The Non-Toxic Times Newsletter reports that some people in the scientific community think that the startling, inexplicable rise in food allergies in recent years can be traced to genetically modified foods.
Thirty years ago, food allergies were rare, but now they affect more than 11 million Americans. Rates of peanut allergies in the U.S. doubled between 1997 and 2002.
Genetically modified (GM) foods entered the U.S. market in 1994 without any special labeling. Now, experts estimate that 60-70% of processed foods contain genetically modified ingredients. The most common GM foods are soybeans, corn, and cotton. (Cottonseed oil is a common ingredient in many processed foods!)
GM foods contain foreign genes from different species. These foreign genes are inserted to create desirable traits for farmers and increase profits. Many GM foods, for instance, have been modified to resist a particular disease or pest.
Here are just a few pieces of evidence that GM foods may be fueling the increase in food allergies:
- In 1999, an annual study of food allergens in the U.K. found that soy allergies had increased 50% over the previous year. This trend coincided with the first imports of GM soy from the U.S., which led scientists to strongly suspect a connection.
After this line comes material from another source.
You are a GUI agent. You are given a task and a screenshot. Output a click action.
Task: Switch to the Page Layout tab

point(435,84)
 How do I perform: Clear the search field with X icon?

- A Monsanto company study on GM Bt corn (which the company was forced to reveal through legal action) showed that rats who ate it experienced a significant increase in three types of immune system blood cells.
- Mice fed a diet rich in GM soy had significantly lower levels of pancreatic enzymes, which are needed to break down proteins in the digestive tract. When proteins last longer in the body, they're more likely to provoke an allergic response.
- A type of GM potato has been found to damage the immune systems of rats.